Single-node Deployment

Qwen2.5-7B-Instruct supports single-node single-card deployment on the 910B4 platform. Follow these steps to start the inference service:

  1. Prepare model weights: Ensure the downloaded model weights are stored in the ./Qwen2.5-7B-Instruct/ directory.
  2. Create and execute the deployment script (save as deploy.sh):
#!/bin/sh
export ASCEND_RT_VISIBLE_DEVICES=0
export MODEL_PATH="./Qwen2.5-7B-Instruct"

vllm serve ${MODEL_PATH} \
          --host 0.0.0.0 \
          --port 8000 \
          --served-model-name qwen-2.5-7b-instruct \
          --trust-remote-code \
          --max-model-len 32768

Multi-node Deployment

Single-node deployment is recommended.

Prefill-Decode Disaggregation

Not supported yet.

Functional Verification

After starting the service, verify functionality using a curl request:

curl http://localhost:8000/v1/completions \
    -H "Content-Type: application/json" \
    -d '{
        "model": "qwen-2.5-7b-instruct",
        "prompt": "Beijing is a",
        "max_completion_tokens": 5,
        "temperature": 0
    }'

A valid response (e.g., "Beijing is a vibrant and historic capital city") indicates successful deployment.

Accuracy Evaluation

Using AISBench

Refer to Using AISBench for details.

Results and logs are saved to benchmark/outputs/default/. A sample accuracy report is shown below:

dataset version metric mode vllm-api-general-chat
gsm8k - accuracy gen 75.00

Performance

Using AISBench

Refer to Using AISBench for performance evaluation for details.

Using vLLM Benchmark

Run performance evaluation of Qwen2.5-7B-Instruct as an example.

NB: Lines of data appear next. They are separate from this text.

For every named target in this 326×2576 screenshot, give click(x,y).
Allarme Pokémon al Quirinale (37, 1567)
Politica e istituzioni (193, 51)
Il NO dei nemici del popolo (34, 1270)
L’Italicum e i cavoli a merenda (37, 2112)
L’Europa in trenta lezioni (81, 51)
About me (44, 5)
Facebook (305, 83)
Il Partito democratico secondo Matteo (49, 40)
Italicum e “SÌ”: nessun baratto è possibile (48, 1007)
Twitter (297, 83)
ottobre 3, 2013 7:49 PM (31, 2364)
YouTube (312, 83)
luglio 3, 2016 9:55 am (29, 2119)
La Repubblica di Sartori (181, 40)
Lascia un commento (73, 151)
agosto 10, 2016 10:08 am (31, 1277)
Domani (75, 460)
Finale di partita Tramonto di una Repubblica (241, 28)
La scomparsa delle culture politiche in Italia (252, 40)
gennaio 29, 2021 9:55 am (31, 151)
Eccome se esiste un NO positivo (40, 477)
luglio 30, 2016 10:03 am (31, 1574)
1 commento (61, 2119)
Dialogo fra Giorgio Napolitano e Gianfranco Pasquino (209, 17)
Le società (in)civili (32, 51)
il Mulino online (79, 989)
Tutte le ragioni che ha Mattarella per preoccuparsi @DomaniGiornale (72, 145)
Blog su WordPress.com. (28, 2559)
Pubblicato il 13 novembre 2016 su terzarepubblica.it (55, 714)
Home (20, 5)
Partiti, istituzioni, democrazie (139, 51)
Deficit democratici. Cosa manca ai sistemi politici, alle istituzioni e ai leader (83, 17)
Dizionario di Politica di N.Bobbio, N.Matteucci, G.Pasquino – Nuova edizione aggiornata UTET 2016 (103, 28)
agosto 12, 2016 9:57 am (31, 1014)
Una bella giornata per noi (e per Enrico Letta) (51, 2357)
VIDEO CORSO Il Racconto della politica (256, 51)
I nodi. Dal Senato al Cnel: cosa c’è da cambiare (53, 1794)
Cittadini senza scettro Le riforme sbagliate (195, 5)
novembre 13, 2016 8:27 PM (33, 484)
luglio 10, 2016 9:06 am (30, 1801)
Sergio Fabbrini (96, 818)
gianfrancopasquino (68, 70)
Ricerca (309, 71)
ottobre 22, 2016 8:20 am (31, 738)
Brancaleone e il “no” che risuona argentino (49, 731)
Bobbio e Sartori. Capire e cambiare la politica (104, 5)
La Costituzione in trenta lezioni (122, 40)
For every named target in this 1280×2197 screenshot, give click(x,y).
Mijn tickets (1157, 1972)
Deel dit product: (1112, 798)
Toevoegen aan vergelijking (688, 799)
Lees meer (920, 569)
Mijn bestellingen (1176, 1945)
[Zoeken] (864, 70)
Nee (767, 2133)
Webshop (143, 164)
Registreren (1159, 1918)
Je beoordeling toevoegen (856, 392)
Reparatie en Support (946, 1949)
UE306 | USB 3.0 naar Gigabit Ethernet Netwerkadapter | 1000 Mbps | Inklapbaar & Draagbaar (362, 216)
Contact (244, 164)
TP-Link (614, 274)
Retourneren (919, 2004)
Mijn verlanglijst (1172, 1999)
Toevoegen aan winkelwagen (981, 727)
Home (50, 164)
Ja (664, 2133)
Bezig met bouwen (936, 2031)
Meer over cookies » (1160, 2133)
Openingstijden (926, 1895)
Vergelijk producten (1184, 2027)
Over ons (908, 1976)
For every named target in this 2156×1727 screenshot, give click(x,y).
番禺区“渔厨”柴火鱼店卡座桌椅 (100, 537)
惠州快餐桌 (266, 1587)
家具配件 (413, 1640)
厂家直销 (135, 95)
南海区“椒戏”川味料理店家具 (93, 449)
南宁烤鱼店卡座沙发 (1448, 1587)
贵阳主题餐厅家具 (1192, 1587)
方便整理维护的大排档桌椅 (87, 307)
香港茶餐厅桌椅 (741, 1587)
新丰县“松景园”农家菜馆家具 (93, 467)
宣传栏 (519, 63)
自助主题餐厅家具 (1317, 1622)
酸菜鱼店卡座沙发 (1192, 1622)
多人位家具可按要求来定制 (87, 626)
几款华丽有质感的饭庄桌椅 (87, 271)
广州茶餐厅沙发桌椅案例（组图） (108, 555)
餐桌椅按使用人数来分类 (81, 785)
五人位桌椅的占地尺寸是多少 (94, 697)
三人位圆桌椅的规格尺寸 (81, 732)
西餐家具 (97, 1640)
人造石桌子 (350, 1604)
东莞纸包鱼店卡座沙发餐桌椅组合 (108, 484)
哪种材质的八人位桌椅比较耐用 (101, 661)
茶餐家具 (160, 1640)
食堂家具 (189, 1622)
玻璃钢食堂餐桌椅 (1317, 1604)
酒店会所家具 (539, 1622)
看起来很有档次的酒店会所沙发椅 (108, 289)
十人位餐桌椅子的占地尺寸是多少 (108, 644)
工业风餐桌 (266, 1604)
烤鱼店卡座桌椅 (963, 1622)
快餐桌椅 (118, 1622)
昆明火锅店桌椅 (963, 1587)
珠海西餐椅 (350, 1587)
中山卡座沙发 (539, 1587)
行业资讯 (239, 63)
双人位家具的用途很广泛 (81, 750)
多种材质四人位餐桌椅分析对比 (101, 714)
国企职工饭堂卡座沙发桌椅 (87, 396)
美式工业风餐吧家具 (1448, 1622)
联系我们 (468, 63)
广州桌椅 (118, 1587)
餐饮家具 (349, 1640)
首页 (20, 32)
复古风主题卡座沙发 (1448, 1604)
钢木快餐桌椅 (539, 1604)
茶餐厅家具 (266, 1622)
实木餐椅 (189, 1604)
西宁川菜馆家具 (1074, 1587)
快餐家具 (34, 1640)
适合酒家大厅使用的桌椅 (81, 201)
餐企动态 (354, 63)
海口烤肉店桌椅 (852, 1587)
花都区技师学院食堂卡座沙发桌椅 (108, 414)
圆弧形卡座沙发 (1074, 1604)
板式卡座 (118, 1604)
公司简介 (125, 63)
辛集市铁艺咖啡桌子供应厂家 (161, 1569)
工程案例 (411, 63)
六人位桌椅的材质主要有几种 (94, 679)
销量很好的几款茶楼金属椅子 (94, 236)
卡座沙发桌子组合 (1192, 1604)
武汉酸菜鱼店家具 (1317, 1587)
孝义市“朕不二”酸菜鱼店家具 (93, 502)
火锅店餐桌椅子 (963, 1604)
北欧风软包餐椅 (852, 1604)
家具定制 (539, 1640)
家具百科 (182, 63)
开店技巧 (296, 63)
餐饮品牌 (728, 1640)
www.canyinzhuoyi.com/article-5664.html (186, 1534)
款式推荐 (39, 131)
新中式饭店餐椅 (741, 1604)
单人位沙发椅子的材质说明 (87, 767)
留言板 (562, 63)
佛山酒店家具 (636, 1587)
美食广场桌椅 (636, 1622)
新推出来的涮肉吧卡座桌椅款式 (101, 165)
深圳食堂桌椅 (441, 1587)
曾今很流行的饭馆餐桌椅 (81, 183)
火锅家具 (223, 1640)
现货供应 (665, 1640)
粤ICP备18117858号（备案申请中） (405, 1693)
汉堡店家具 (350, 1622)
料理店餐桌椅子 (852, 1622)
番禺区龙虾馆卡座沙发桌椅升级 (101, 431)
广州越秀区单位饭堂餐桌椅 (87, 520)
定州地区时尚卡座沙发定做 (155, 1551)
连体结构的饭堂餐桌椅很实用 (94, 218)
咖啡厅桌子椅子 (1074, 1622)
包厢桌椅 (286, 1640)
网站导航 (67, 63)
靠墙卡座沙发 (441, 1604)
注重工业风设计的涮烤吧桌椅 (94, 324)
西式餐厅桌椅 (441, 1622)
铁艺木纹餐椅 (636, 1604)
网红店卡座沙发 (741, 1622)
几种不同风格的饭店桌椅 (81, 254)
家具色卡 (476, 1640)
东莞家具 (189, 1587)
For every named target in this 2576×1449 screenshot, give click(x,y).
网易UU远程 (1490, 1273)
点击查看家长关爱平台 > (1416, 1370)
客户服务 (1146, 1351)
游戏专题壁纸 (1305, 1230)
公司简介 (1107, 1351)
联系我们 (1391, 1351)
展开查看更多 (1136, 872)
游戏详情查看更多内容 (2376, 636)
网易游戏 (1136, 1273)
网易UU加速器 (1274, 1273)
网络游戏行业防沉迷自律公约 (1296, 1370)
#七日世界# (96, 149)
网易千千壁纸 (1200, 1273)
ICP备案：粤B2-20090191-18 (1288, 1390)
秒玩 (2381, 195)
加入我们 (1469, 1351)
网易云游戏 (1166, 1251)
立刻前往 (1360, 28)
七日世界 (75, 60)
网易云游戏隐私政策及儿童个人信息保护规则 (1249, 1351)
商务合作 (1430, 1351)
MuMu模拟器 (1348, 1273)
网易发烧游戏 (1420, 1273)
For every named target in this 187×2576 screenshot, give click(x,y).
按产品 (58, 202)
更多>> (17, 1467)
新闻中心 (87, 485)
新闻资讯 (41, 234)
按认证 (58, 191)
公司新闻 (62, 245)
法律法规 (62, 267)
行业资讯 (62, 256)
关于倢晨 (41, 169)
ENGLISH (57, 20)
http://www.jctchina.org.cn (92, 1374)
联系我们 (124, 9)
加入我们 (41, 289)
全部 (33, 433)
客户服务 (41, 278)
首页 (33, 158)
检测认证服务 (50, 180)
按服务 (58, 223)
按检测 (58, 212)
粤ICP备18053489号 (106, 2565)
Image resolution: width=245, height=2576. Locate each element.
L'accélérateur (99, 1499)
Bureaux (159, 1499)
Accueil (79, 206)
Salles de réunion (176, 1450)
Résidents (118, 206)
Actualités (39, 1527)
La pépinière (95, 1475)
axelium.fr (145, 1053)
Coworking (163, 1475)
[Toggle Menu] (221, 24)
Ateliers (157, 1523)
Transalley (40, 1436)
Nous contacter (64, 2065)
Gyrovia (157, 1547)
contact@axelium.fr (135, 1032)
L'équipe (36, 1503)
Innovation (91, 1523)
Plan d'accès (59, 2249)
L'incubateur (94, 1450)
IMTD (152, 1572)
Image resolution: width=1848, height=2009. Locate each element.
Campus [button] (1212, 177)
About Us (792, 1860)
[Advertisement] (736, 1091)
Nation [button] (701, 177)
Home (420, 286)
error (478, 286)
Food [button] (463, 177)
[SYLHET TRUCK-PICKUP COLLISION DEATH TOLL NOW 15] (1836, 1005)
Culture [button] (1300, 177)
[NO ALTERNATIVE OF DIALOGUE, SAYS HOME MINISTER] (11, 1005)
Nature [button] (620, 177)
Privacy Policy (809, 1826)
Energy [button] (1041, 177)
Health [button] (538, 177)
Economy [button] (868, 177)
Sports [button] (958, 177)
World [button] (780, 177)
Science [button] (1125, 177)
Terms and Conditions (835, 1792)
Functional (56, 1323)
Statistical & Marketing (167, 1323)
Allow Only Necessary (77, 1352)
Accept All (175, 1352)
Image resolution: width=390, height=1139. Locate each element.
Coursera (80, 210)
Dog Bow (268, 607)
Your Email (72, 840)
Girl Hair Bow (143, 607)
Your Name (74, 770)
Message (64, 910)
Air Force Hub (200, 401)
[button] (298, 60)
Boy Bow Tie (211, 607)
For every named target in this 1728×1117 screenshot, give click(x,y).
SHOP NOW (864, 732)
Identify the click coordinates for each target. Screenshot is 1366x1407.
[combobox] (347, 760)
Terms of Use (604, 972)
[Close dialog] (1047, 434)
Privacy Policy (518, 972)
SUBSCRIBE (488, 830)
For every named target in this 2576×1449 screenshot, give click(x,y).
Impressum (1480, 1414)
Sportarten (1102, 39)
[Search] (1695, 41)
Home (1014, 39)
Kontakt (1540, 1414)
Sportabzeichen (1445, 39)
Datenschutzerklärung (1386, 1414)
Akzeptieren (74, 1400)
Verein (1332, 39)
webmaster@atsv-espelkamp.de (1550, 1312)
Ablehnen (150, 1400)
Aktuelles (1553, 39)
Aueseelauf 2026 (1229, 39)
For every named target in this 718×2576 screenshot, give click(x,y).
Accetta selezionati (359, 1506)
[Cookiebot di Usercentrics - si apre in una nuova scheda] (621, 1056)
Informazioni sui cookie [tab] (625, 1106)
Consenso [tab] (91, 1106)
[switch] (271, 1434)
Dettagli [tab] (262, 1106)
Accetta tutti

Refer to vllm benchmark for more details.

There are three vllm bench subcommands:

  • latency: Benchmark the latency of a single batch of requests.
  • serve: Benchmark the online serving throughput.
  • throughput: Benchmark offline inference throughput.

Take the serve as an example. Run the code as follows.

vllm bench serve \
  --model ./Qwen2.5-7B-Instruct/ \
  --dataset-name random \
  --random-input 200 \
  --num-prompts 200 \
  --request-rate 1 \
  --save-result \
  --result-dir ./perf_results/

After several minutes, you can get the performance evaluation result.